Brownson and those who have been the chief conductors of this magazine, together with the very active and extensive share which he had in their efforts to establish it and raise it to its present position, impose an obligation of personal friendship and gratitude somewhat like that which affects the relatives and family friends of a great man in the memorials which they prepare for the honor and fame of one whom they regard with a veneration and affection precluding the free exercise of critical judgment. On the other hand, the difference of opinion which afterwards severed the connection between Dr. Brownson and The Catholic World, and the controversy we have had with him on some important theological and philosophical questions, may give to the expression of anything like a discriminating judgment the appearance of an adverse plea against an opposing advocate in favor of our own cause. Nevertheless, as the motive of our friendship was chiefly sympathy in the great common cause of the Catholic Church, which was not essentially altered by a disagreement that produced no bitterness or animosity, we trust that our mood of mind is not influenced by any partial and personal bias, so as to produce either exaggeration or diminution of the just claims the great deceased publicist possesses on the admiration of his fellow-men. We may fail from want of capability, but we cannot avoid making the attempt to satisfy in part the desire which all Catholics everywhere must feel to know what those who have been near to Dr.
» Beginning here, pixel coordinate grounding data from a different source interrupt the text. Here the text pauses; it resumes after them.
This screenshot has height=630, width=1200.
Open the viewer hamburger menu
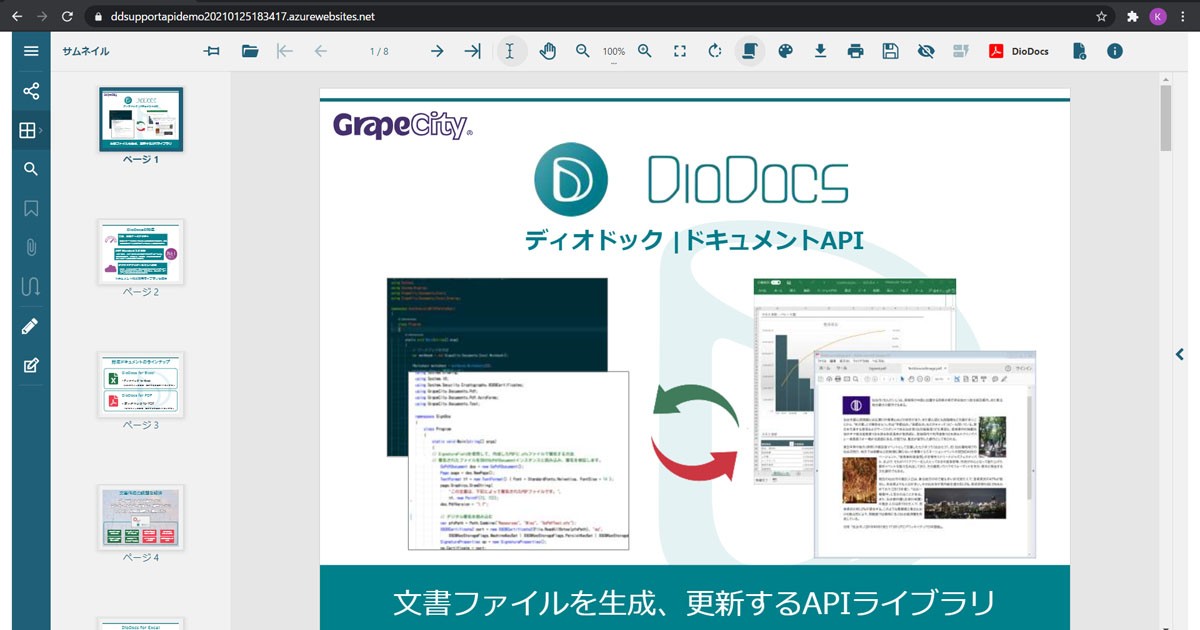coord(31,51)
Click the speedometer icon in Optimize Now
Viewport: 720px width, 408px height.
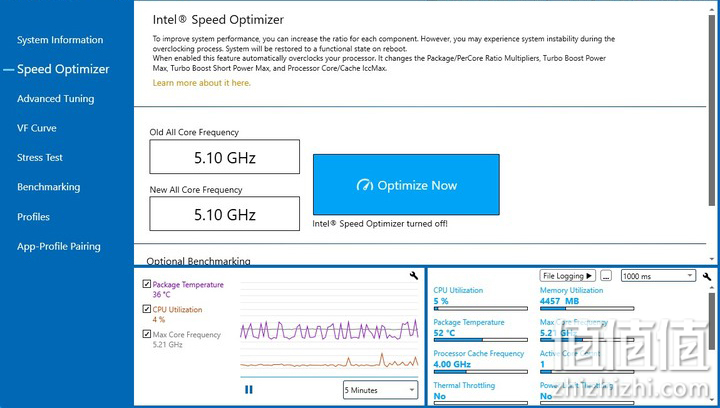(365, 185)
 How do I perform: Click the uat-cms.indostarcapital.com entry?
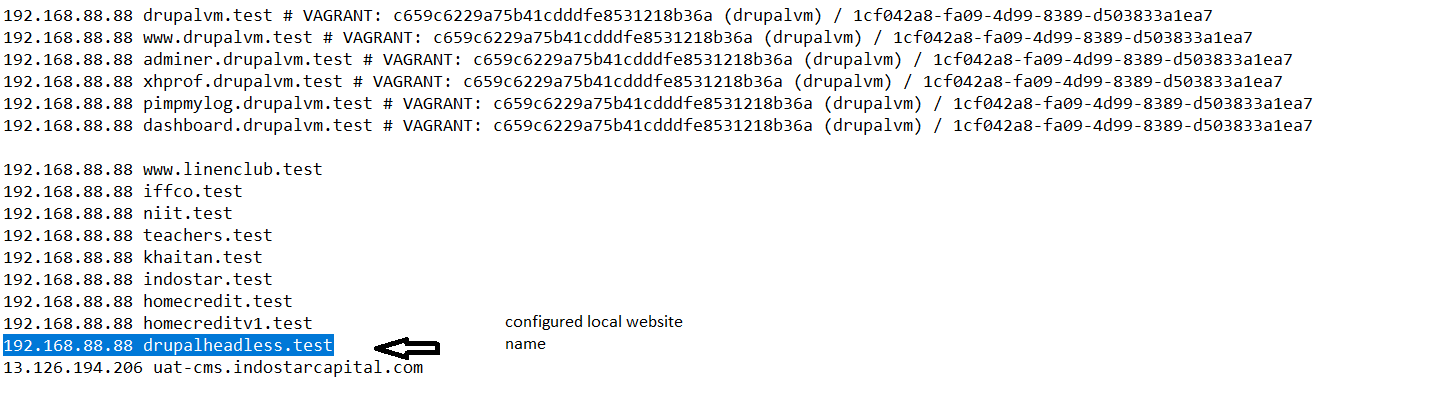point(288,368)
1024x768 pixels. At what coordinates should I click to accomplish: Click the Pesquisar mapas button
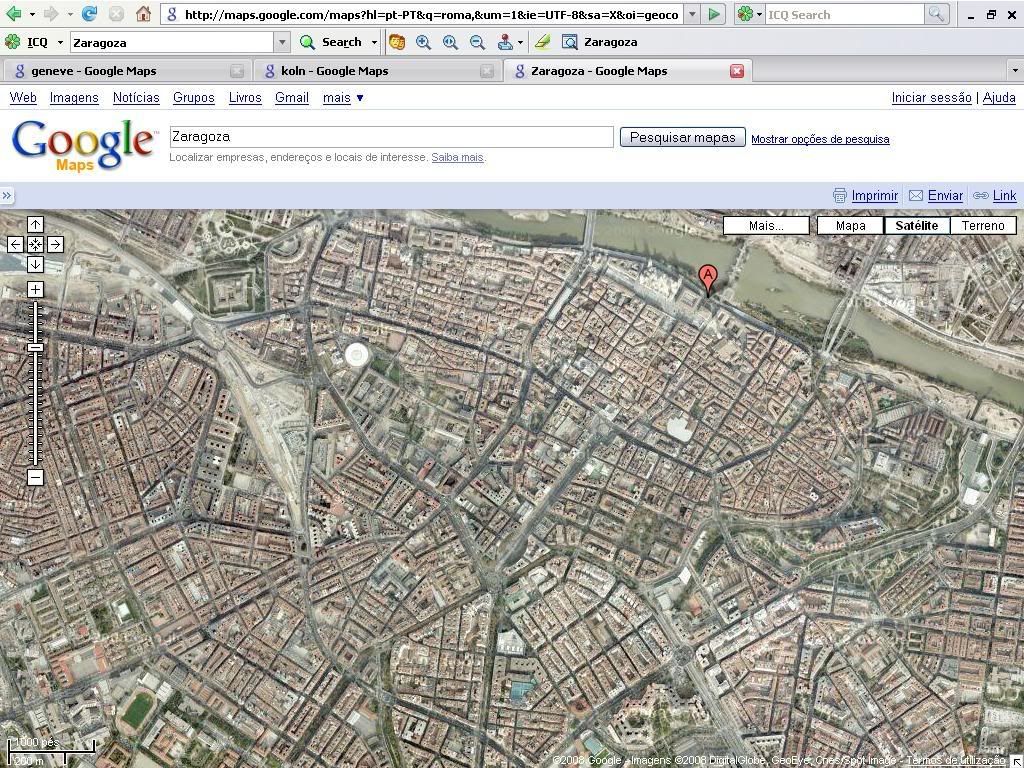coord(682,137)
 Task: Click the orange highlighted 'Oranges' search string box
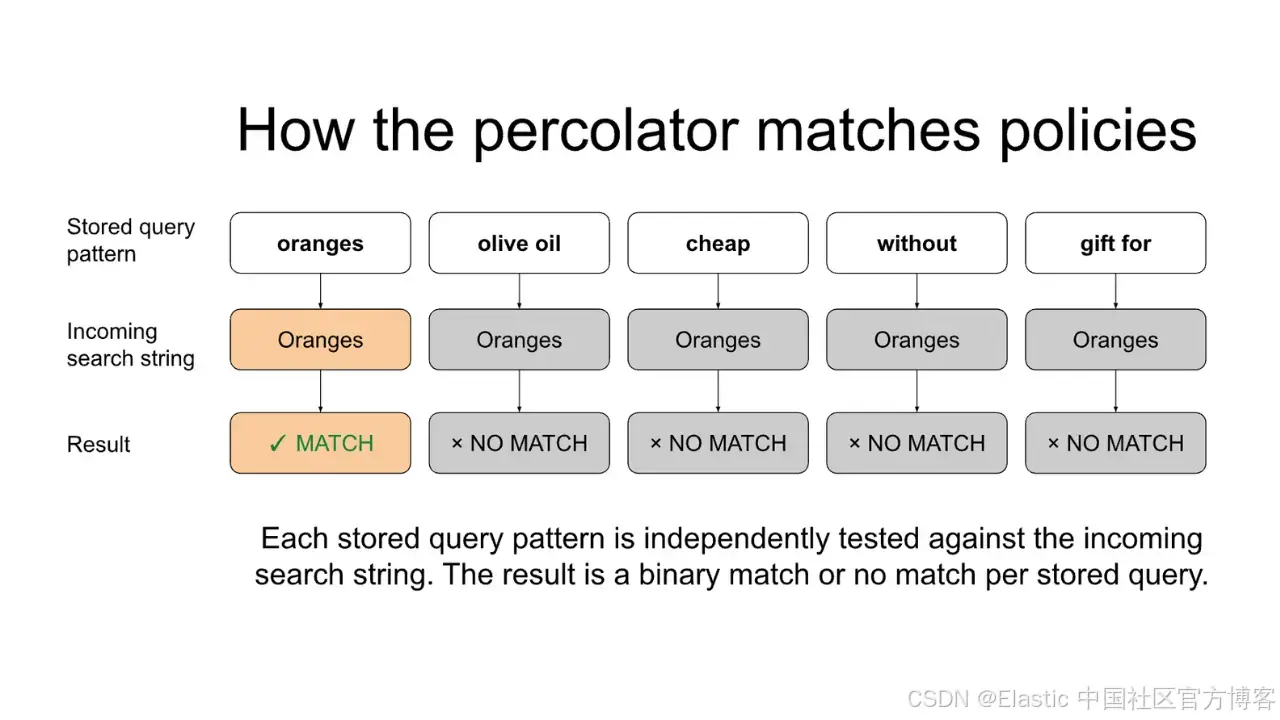(320, 340)
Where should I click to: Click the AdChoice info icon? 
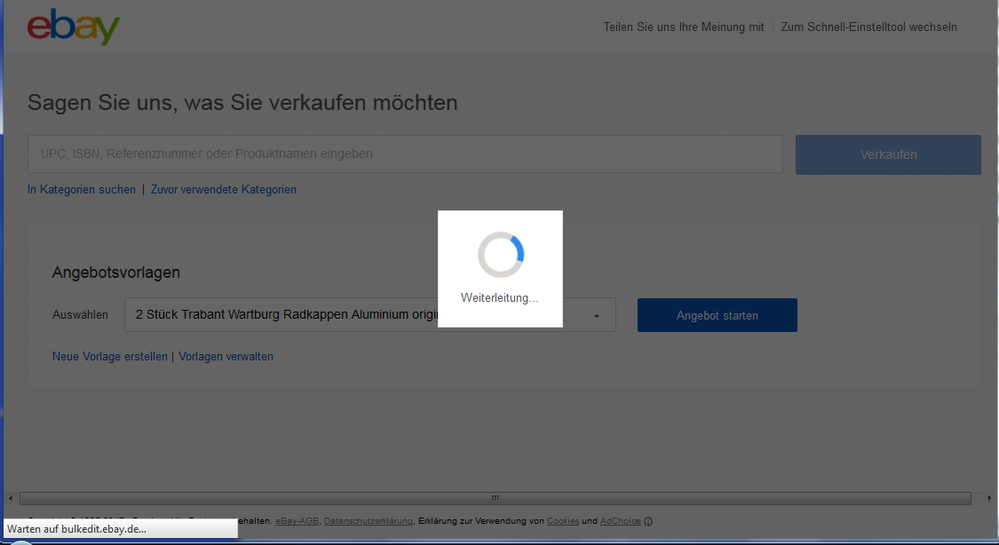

Brownson during his public life have seen, and what they think, of his character and his career, more especially since his conversion.

Dr. Brownson has told the world a great deal about his own history in the book which he published in 1857, entitled The Convert. The salient facts of his life are generally known to the public, and have been summarily stated in the obituary notices of the leading newspapers, so that we have no need to take up much of our limited space in recounting them. The principal interest they possess is in their relation to the formation of his mind, his character, his faith, and his opinions. He was not baptized in his infancy, but was nevertheless brought up strictly and religiously according to the old-fashioned Puritan method, in their simple, humble cottage at Royalton, Vermont, by an elderly couple, distant relatives of his family, who adopted the fatherless boy when he was six years old.[112] A wonderful child he must have been, and we can see in his brief narrative of his early years, as in the instances of St. Thomas of Aquin and Chateaubriand, though under circumstances as different as possible from theirs, a most interesting example of Wordsworth’s aphorism, “The child is father of the man.” From the dawn of reason he was a philosopher, never a child, thinking, dreaming in an ideal world, reading the few books he could find—especially King James’ English Bible, which he almost learned by heart—never playing with other children, and enjoying very scanty advantages of schooling. After his fourteenth year he lived near Saratoga, in New York State, and worked hard for his own maintenance. At nineteen we find him at an academy in the town of Ballston—a privilege which we believe he purchased with the

hard earnings of his industry. At this time, from an impulse of religious sentiment, he sought for baptism and admission into the Presbyterian church, which he very soon found an uncongenial home and exchanged for another sect at the opposite pole of Protestantism, that of the Universalists, among whom he became a preacher at the age of twenty-one. The subsequent period of his life until he had passed somewhat beyond his fortieth year—that is, until 1844—was marked by various phases of rationalism, and filled with active labors in preaching, lecturing, writing, and editing various periodicals, all carried on with restless energy and untiring industry. He was married early in life to an amiable and intelligent lady who was a perfect wife and mother, and after her conversion a perfect Christian; and the six children who lived to grow up, five of whom were sons, all received an excellent education. The eldest son, his namesake, has passed his life as a teacher and farmer in a remote State, living the life of a good Catholic with the spirit of a recluse, altogether uninterested in the great affairs of the world. Two others were lawyers and died young. The fourth, after passing some years with the Jesuits, entered the army of the United States at the breaking out of the war as a captain of artillery, was severely wounded, and after the close of the war was admitted to the bar, married, and began the practice of law at Detroit. He is known to the literary world as the translator of Balmes’ Fundamental Philosophy. The youngest son also served gallantly as an officer of the army of the republic during the civil war, and died on the field of battle in the flower of his youth.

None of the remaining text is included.